Former Thai Prime Minister Thaksin Shinawatra paid a visit to Burma over the Buddhist New Year, where he met with the commander-in-chief of Burma’s armed forces.
In a picture that was uploaded to his Facebook account on Thursday, Thaksin is seen with Snr-Gen Min Aung Hlaing at a luxurious residence in what the former prime minister said was Maymyo, also known as Pyin Oo Lwin, a scenic hill town in Mandalay Division. Maymyo is also a military outpost.
Thaksin is pictured using a wet frond to sprinkle water on Min Aung Hlaing in a traditional Buddhist New Year gesture of blessing and respect. The New Year observance is also known as the water festival, or Thingyan.
In the Facebook post, Thaksin wrote that after visiting Hunan Province in China, he traveled to Maymyo, where he met with Min Aung Hlaing and celebrated Thingyan with other acquaintances there on Monday.
He went on to say that he had stayed overnight at a residence once owned by a British governor during Burma’s colonial era. The residence was bombed by the Japanese in World War II but was later restored, according to Thaksin.
The ex-premier wrote that the weather in Maymyo was good for his trip, and that he had slept well. He also said Maymyo was a nice place to relax.
Thaksin, however, made no mention of anything related to the politics or economics of the fast-changing nation.
A Bangkok-based British journalist, Larry Jagan, said he had learned that Thaksin had purchased property in Maymyo. Jagan said he believed that Thaksin also met with Burma’s former dictator, Than Shwe, during his trip to the country.
“I understand he [Thaksin] bought property there [in Myamyo] to have a house there. I also believe that he met Than Shwe when he was there [in Burma]. But I’m not sure whether he met Than Shwe in Maymyo or Naypyidaw,” said Jagan, who has covered Burma for years.

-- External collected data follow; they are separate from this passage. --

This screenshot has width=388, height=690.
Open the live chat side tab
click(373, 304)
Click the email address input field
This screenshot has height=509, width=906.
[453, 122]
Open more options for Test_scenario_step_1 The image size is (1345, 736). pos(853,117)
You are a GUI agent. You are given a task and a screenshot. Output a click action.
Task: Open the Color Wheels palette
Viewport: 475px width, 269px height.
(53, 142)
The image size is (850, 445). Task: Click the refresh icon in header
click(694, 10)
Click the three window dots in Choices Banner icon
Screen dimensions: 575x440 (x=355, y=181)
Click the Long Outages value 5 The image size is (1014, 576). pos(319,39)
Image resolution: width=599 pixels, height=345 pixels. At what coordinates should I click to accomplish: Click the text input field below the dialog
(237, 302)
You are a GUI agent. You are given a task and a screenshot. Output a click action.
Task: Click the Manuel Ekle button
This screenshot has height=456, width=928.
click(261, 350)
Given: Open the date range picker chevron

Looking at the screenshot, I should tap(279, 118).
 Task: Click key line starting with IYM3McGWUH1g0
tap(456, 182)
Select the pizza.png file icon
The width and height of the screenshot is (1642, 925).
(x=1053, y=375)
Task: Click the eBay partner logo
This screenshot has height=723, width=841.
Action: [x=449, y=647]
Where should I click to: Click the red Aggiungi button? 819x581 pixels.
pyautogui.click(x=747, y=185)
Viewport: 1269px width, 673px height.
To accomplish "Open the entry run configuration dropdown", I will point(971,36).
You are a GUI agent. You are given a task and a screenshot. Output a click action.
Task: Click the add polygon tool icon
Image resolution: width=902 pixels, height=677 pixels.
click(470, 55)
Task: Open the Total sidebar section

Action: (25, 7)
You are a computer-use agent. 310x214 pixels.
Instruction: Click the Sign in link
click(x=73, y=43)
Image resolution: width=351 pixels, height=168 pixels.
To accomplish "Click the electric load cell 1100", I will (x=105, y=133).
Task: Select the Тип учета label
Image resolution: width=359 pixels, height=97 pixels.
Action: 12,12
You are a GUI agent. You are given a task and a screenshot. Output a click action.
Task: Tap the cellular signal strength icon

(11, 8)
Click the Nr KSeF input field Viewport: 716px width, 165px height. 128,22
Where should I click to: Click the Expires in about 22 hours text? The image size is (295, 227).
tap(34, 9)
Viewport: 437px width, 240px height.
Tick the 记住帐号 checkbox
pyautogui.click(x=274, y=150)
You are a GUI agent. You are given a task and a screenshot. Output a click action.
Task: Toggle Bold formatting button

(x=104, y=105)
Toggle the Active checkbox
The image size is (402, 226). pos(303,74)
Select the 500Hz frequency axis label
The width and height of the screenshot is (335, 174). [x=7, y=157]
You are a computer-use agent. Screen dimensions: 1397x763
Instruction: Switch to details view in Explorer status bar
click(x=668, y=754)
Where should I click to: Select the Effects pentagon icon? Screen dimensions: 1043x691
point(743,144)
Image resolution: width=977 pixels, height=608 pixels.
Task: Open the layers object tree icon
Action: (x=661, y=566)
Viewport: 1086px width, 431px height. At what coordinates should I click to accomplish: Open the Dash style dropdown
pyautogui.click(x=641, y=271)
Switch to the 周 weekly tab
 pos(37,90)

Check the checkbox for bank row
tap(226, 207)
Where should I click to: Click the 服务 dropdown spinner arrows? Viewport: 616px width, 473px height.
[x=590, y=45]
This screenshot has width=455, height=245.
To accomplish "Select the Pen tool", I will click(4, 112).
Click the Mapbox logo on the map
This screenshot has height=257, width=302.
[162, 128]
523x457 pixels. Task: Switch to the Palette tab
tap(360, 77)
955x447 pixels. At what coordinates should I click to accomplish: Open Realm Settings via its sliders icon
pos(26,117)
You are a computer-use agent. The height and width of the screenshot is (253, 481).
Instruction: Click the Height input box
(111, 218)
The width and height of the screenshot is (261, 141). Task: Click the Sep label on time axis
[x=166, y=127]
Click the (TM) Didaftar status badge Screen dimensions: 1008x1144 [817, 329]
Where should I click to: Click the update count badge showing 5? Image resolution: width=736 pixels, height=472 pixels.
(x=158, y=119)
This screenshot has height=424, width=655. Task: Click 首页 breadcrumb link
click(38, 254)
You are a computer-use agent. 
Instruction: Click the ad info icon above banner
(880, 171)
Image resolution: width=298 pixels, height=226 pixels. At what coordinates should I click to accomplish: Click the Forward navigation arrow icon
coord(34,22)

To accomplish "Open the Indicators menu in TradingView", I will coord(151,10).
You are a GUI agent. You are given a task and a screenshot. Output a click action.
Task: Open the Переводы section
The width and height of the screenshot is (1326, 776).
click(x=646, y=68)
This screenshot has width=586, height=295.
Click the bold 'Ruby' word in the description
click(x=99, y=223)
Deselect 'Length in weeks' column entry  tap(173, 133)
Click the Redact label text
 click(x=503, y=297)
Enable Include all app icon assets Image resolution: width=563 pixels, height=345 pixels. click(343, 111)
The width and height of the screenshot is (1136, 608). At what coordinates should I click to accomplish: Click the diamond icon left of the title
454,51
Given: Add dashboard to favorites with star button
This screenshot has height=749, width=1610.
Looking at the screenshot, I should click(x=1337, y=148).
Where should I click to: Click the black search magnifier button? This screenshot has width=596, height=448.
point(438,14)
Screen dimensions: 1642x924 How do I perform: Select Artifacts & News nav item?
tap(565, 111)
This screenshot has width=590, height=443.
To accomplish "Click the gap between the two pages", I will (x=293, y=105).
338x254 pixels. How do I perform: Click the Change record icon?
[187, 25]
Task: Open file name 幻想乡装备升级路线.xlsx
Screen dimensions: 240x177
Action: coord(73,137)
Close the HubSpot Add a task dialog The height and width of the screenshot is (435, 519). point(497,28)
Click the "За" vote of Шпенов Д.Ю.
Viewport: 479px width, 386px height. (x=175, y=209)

Thaksin already holds property in Dawei, the southernmost town in Tenasserim Division, where a special economic zone is planned and the multimillion-dollar Dawei deep-sea port project is under construction.
The former Thai premier has been spotted in Burma several times since 2011, with little explanation as to the reason for his visits.
A Thai observer told The Irrawaddy that she did not know of the reason for Thaksin’s latest trip, but said the ousted Thai premier has oil and gas interests in Burma.
Thaksin once visited in December 2011, a week before his younger sister, current Thai Prime Minister Yingluck Shinawatra, made an official visit to Burma on Dec. 19 to attend the Greater Mekong Subregion Summit.
At that time, Thaksin said he had traveled to Burma in order to “smooth the way” for his sister’s visit. He told the Bangkok-based English newspaper Bangkok Post that his sister’s visit to Burma would include discussions on energy deals that would benefit Thailand.
Before he was ousted by a military coup in 2006, the former prime minister was accused of using his political office to enrich himself through business dealings in Burma.
In 2004, Shinawatra Satellite, a telecommunications company owned by the Shinawatra family, leased a satellite service to Bagan Cybertech, a Burmese company formerly owned by the son of Burma’s former prime minister and spy chief, Gen Khin Nyunt.
Thaksin was later found guilty by a Thai court of pressuring the Foreign Ministry to approve a 4 billion baht (US $139 million) loan to Burma to pay for the deal.